Separately, mediation facilitated by Qatar led to a “declaration of principles” signed in July by DRC and M23 representatives. A framework for a peace agreement was signed in November by the two parties, containing eight protocols, most of which still required negotiation.

Other armed groups operating in the DRC included the Cooperative for the Development for Congo/Union of Revolutionaries for the Defence of Congolese People (CODECO/URDPC), which carried out attacks in January and February that killed more than 150 people; and the Allied Democratic Forces (ADF), a Ugandan armed group, which killed hundreds of civilians. The Congolese and Ugandan armies conducted military operations against both groups.

Unlawful attacks and killings

Armed groups carried out serious violations of international human rights law and international humanitarian law, which may have amounted to war crimes.1

M23 and other armed groups intensified attacks against civilians perceived to be associated with their opponents. The UN documented at least 70 incidents of targeted killings by M23 in Goma, which resulted in more than 200 fatalities between 28 January and 9 April.
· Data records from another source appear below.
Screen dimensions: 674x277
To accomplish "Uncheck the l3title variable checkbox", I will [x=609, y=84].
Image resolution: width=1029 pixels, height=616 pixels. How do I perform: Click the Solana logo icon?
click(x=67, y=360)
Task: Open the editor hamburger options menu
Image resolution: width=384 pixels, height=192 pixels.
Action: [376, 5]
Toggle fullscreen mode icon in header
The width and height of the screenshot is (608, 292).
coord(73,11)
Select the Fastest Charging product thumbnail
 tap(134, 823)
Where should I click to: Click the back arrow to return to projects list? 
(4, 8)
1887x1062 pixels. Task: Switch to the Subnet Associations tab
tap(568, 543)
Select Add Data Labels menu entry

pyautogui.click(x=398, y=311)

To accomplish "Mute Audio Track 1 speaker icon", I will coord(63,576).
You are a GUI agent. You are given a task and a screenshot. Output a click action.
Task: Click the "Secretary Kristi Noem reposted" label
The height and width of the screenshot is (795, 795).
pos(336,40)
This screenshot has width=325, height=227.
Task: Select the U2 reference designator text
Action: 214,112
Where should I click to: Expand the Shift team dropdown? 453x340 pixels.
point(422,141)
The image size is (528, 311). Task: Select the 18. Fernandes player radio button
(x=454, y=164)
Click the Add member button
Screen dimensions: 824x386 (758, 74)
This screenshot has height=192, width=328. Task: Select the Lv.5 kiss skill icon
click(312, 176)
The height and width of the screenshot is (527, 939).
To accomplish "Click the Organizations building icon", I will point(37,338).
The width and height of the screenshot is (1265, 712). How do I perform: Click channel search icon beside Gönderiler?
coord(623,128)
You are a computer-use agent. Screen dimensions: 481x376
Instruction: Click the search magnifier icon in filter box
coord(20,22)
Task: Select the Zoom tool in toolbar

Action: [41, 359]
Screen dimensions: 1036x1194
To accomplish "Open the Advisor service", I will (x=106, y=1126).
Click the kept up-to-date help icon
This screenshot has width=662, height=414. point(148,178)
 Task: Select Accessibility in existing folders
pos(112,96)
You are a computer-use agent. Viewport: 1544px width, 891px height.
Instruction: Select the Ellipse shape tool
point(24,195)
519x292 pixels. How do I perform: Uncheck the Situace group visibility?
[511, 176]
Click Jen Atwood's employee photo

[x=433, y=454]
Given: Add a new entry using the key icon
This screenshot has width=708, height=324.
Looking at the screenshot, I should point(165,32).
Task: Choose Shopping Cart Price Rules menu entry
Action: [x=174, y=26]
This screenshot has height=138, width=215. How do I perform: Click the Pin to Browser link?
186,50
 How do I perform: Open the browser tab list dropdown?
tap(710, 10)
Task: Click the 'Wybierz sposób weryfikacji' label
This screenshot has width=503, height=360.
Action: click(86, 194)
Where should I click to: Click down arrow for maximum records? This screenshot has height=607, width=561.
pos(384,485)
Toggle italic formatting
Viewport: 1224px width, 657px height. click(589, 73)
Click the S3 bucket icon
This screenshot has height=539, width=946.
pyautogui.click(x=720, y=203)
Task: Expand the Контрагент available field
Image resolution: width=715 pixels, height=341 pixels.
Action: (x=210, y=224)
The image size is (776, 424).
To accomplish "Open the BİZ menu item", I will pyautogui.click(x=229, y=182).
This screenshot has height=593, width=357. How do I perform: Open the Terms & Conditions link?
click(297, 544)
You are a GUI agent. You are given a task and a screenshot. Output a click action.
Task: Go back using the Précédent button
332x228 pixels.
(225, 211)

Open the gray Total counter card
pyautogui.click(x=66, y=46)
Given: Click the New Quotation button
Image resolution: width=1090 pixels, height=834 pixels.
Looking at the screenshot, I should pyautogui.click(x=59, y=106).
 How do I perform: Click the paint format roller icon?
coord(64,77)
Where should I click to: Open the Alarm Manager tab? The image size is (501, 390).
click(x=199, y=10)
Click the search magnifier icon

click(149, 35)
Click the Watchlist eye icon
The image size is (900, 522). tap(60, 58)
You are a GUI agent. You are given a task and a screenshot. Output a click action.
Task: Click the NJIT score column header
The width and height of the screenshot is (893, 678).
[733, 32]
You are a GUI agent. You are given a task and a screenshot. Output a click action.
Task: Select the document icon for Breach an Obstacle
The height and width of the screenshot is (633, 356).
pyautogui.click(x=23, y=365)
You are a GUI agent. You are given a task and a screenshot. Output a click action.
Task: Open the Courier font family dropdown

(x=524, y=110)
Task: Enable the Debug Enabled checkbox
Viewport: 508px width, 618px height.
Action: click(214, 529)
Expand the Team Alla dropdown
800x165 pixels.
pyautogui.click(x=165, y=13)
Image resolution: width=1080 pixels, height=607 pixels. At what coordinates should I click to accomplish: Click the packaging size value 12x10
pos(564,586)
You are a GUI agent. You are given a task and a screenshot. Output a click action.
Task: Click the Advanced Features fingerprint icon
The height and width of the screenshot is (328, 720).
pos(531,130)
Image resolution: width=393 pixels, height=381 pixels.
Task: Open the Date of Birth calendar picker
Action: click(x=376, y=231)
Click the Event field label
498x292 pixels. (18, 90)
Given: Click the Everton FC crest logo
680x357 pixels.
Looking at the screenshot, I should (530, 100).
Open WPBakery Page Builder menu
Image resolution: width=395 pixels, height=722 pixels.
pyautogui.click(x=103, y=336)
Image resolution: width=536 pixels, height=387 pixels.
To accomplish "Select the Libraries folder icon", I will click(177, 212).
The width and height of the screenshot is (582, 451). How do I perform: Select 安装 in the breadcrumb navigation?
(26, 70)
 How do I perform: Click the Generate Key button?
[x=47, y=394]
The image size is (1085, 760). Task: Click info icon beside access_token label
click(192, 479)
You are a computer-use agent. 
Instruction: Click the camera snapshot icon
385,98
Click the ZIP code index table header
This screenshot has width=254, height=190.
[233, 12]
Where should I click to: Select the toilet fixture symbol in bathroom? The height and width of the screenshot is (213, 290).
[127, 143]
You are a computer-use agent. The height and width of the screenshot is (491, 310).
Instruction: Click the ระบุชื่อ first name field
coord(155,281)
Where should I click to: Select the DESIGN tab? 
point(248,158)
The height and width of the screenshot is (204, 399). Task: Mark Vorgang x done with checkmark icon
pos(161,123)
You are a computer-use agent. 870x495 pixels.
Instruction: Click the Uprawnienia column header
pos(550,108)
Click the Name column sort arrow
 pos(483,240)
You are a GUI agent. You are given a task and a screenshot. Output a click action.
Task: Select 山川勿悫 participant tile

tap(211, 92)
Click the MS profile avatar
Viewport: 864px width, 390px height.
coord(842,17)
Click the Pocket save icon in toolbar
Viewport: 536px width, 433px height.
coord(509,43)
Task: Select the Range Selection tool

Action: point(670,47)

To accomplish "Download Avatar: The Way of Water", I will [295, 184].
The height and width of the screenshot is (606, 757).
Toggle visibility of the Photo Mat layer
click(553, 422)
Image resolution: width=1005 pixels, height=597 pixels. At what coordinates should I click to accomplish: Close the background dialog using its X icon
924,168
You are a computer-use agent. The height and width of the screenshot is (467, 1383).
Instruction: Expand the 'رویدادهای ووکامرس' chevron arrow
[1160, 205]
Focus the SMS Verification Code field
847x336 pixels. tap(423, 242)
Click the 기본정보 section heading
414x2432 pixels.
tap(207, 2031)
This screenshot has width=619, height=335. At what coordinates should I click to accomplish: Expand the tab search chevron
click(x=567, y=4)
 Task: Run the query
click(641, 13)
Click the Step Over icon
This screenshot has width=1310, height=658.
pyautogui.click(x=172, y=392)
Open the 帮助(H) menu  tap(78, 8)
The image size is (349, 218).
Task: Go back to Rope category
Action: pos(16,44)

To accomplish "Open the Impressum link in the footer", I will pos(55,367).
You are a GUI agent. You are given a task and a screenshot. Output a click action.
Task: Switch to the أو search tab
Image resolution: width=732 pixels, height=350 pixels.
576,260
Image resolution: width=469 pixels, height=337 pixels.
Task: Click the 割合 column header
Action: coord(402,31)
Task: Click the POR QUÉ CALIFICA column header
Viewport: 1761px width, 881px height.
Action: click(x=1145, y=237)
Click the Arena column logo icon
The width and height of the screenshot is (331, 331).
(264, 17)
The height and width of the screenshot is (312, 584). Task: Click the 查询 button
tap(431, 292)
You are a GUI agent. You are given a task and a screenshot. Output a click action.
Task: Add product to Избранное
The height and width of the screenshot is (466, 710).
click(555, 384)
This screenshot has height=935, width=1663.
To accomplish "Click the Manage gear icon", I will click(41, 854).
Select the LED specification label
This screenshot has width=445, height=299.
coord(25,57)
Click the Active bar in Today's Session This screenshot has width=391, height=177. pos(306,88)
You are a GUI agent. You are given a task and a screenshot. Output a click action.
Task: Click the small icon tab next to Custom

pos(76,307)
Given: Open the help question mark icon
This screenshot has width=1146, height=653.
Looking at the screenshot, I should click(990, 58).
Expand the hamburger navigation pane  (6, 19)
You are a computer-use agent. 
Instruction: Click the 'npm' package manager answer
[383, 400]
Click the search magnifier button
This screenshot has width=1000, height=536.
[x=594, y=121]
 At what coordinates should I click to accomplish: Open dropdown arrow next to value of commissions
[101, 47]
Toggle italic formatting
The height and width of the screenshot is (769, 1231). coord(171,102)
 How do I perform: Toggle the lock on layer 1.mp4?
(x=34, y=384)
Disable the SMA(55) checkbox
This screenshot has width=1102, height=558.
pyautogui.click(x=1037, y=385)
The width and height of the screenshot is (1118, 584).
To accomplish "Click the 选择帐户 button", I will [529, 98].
Between late February and mid-May, M23 fighters carried out six raids on hospitals in Goma. Fighters abducted and detained patients, caregivers, and Congolese soldiers or members of the army who were either patients or were hiding in the hospital. On three occasions, M23 fired their weapons near or inside hospitals, including in mid-March when they fired live rounds inside CBCA Ndosho hospital, damaging the emergency room. In early April, M23 fighters shot live rounds in Kyeshero hospital, killing one person and injuring at least two others.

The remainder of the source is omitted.